** WRITTEN PROBLEM 1 **
Return, word for word, the section of the commentary on Britain's history of racism below that opens with the words containing "Exhibit B) The" and closes with "Their political predecessors?".
** WRITTEN PROBLEM 2 **
Resume the commentary on Britain's history of racism below, picking up right after its final sentence.

** PASSAGE **
Before any critics decide to say "Stop harking on about the past" this stuff doesn't matter:

Exhibit A) Our football teams seem to be wrapped up in the past about a war that took place in 1690

Exhibit B) The Windrush arrived from Jamaica in 1948... it appears to be a topical political issue today


Exhibit C) "A startup messed up at it's foundation cannot be fixed" Peter Thiel

Check out the culture & attitude of a sector that grew because of the slave trade: banks... and how has their culture and attitudes affected people over the last 10 years?


Exhibit D) Politicians all celebrate the brave suffragettes and civil rights activists - It's right that these groups get celebrated - but which group caused and/or could have prevented this suffering? Their political predecessors?

So a contrarian question might be to wonder which marginalized groups politicians will be celebrating and/or apologizing to 100 years from now? 


Muslims? Iraqis? Migrants who lost their lives at sea on perilous journeys to escape whatever horror was at 'home' for them?  

When we needed more workers in times of prosperity we invite people from the commonwealth.

Racism was blatant! I wonder if there was a dismissive "Oh! it's just boys being boys" comment if anyone complained about the commissioning of programs with characters like Alf Garnet 


It's not the title the person who uploaded this video that's troubling... it's the group think and/or a sign of the times when the script writer, actors, producer, viewers etc etc all felt this was acceptable programming

Compare this with what happens when someone from an ethnic minority questions if Britain is air brushing the less welcome views and actions of our national heroes


2001 One thing I'll never forget about September 2001 is walking through Glasgow the day after the 9/11 terror attacks...and the body language of Muslims I saw. You'd be forgiven for thinking it was one of their family members who flew the plans into the Twin Towers.

** COLLECTED DATA **
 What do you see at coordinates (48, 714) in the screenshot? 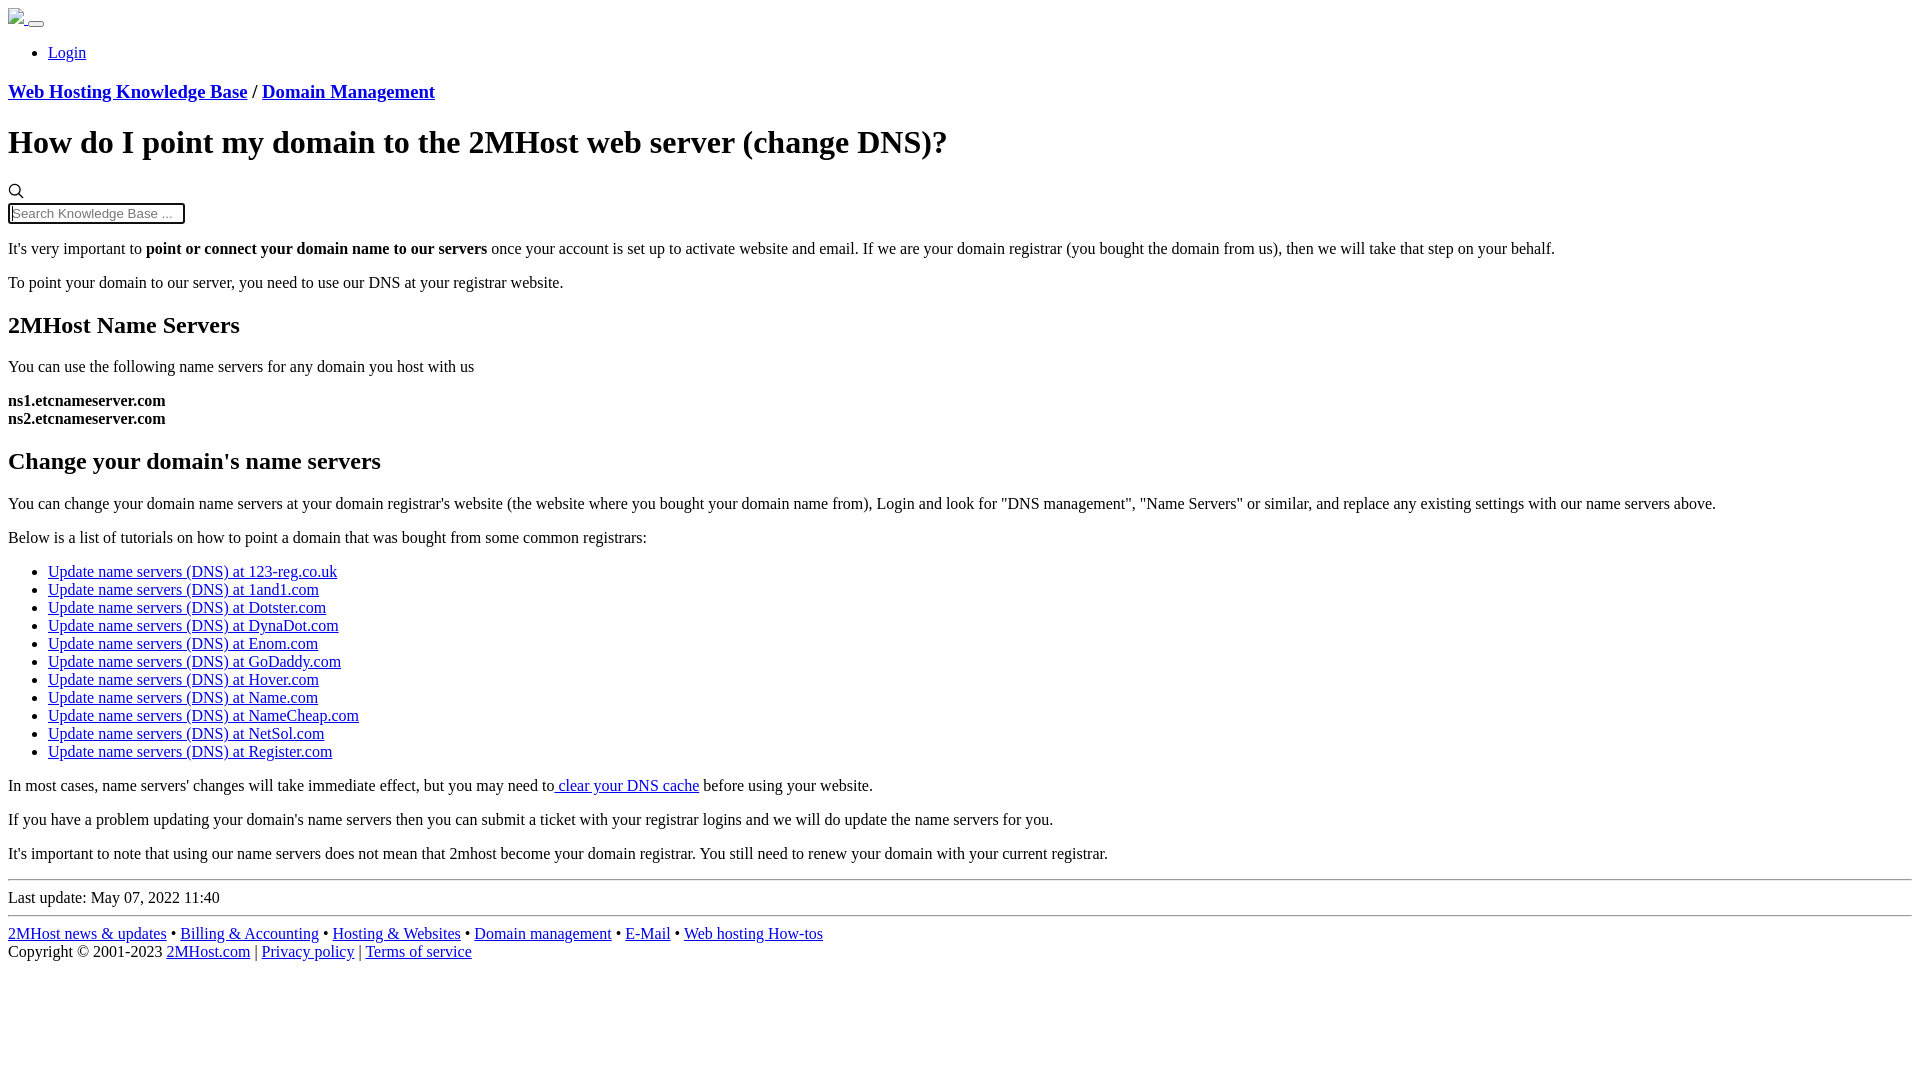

** EXPECTED ANSWER 1 **
Exhibit B) The Windrush arrived from Jamaica in 1948... it appears to be a topical political issue today


Exhibit C) "A startup messed up at it's foundation cannot be fixed" Peter Thiel

Check out the culture & attitude of a sector that grew because of the slave trade: banks... and how has their culture and attitudes affected people over the last 10 years?


Exhibit D) Politicians all celebrate the brave suffragettes and civil rights activists - It's right that these groups get celebrated - but which group caused and/or could have prevented this suffering? Their political predecessors?

** EXPECTED ANSWER 2 **
Iraq, Libya, Syria... then follow this up with seeing pictures of people dying on rickety boats in an attempt to escape whatever misery (Whether economic or political) and see barriers - physical and political - being put up.

Then follow that up with Nigel Farage and Katie Hopkins and fanning the flames with Brexit. 

For sure I think that Glasgow and Scotland are a lot more tolerant of migrants than what the media tells us happens in other areas of the UK.

But when even one teenager feels so out of place that they not only turn to violence, but encourage others to do likewise...questions need to be asked!

It's very sad that the only reference to Scotland in a book like New Power that gets a mention (From what I've read so far) is a case study in the savvy online efforts of a teenage ISIS recruiter who out maneuvered the US State Department with their (clunky) counter terrorist response.

I think (And not for the first time in the last 5 years ie #DigCit Vs the Trolls) it's a good time to consider

"Could we be doing more online - and offline" 
Or at least more than MPs saying either
1) 2015 What can we do? (In a helpless tone)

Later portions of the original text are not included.